The Schmooze

For Some Characters, Communism Is Never Over

A tale of adult children discovering the romantic mysteries of their parents’ past hardly presents new thematic territory. These discoveries are made after death thanks to the documentary evidence a parent leaves behind: letters, photographs, school reports, and war-related transcripts. Don’t a son and daughter in a sleepy farming community discover their mother’s hot and heavy affair with a passing photographer in “Bridges of Madison County”?

But this snooping around into the past has the benefit of additional historical weight in the hands of Diane Kurys, whose “For a Woman,” a fictionalized family memoir screening January 19 at the New York Jewish Film Festival, traces her Ukrainian Jewish parents’ early marriage after the war as they establish themselves as new French citizens in the city of Lyon.
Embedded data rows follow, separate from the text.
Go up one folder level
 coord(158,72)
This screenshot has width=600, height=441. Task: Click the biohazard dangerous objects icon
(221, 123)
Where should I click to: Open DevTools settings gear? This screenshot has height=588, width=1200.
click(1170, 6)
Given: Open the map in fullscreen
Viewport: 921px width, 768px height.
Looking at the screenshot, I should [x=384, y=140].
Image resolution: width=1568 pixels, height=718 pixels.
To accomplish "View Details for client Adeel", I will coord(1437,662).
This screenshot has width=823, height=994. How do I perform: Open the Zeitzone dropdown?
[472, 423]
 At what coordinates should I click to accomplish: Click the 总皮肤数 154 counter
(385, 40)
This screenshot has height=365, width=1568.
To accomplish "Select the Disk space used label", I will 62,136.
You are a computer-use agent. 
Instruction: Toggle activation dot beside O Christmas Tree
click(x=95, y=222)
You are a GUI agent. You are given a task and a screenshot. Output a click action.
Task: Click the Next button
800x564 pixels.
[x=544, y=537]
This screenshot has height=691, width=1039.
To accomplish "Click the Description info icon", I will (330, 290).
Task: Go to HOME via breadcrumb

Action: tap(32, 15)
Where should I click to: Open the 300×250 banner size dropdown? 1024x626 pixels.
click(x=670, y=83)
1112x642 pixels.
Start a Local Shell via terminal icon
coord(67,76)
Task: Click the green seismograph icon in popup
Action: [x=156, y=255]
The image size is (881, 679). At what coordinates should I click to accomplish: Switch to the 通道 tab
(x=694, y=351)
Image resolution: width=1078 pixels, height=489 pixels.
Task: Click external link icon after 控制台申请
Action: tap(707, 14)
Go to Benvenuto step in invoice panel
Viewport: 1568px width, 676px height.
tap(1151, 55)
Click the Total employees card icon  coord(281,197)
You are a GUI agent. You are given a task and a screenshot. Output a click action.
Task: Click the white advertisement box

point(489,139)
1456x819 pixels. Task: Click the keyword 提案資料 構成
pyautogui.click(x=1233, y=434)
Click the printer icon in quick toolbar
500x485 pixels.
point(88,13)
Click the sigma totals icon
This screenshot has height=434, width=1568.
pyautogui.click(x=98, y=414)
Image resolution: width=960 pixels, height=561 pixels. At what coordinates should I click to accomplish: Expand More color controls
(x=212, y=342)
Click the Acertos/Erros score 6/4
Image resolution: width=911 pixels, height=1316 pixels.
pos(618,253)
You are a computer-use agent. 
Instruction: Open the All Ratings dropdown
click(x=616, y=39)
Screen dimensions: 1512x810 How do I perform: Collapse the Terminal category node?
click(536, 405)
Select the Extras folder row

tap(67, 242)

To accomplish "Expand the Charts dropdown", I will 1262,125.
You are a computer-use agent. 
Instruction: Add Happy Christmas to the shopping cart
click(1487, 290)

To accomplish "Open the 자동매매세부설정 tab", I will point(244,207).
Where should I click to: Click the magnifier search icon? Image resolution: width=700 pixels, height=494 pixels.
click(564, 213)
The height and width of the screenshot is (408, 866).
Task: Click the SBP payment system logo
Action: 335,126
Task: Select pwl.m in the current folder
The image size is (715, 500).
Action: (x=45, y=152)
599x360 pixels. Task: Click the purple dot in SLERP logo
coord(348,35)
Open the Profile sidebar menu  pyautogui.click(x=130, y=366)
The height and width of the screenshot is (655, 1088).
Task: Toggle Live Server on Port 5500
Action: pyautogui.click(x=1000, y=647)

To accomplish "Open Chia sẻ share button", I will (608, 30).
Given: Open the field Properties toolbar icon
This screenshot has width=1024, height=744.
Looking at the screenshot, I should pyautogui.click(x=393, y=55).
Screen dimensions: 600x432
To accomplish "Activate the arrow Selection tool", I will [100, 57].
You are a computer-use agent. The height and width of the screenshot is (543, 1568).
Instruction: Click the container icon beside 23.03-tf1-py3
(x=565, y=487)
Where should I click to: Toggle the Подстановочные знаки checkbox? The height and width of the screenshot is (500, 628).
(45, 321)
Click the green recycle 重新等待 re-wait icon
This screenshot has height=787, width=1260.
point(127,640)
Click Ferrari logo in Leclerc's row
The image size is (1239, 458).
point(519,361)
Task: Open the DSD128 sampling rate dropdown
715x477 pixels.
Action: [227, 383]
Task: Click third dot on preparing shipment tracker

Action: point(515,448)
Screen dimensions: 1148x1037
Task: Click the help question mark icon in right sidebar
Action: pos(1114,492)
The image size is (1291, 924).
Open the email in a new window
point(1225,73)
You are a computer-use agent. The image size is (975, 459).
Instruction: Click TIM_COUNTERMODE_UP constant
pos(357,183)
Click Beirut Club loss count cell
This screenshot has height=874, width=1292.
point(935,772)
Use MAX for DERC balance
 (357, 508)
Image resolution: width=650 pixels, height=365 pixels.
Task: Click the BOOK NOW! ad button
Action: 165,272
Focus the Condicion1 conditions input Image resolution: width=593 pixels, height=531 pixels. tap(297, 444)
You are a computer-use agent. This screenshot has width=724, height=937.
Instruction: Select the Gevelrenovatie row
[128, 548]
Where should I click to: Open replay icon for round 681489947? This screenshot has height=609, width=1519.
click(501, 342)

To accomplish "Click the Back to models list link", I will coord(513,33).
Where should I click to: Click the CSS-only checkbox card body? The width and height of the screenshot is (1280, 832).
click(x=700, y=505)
The narrative conceit of the film has two daughters in 1980 rummaging through their recently deceased mother’s effects, the younger one — a stand-in for Kurys — taking on the task of resolving the enigma of their parents’ long-ago divorce.

Suddenly, it is 1947. Michel and Léna set up house in the apartment above the tailoring shop Michel establishes, when the sudden reappearance of Jean, the younger brother Michel has been separated from since the boy’s youth, sets in motion a personal drama with political dimensions.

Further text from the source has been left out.